━━━ GIVEN INFORMATION
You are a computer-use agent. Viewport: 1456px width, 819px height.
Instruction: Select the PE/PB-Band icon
━━━━━━
━━━ GIVEN INFORMATION
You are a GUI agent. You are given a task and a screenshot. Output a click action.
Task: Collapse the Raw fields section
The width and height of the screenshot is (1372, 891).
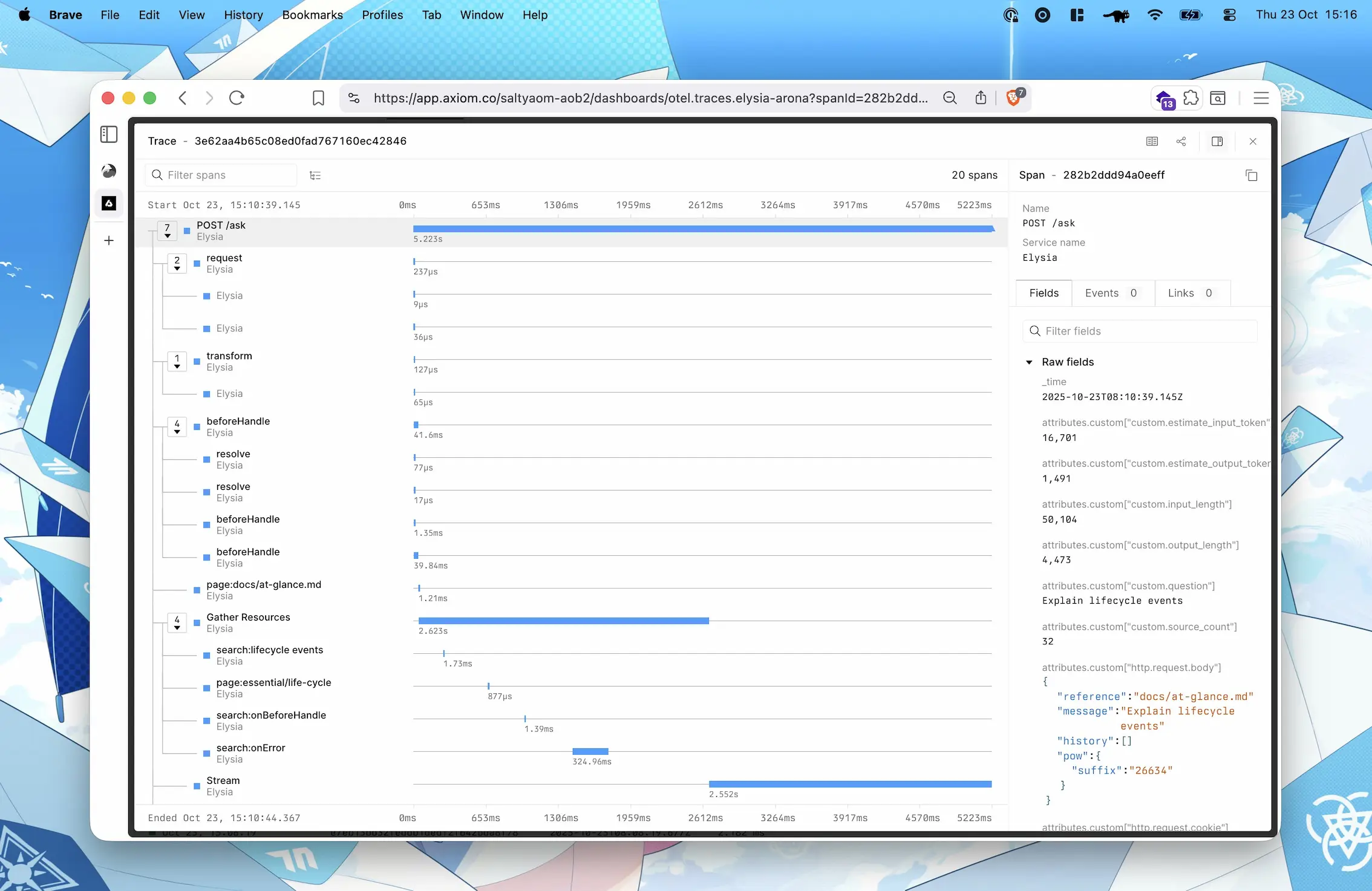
━━━━━━
** TASK BRIEF **
The stretch of entries above that starts with the line containing "You are a computer-use" and goes on through the line containing "Instruction: Select the PE/PB-Band icon" is to be transcribed exactly, and no other line is to be transcribed.

** ANSWER **
You are a computer-use agent. Viewport: 1456px width, 819px height.
Instruction: Select the PE/PB-Band icon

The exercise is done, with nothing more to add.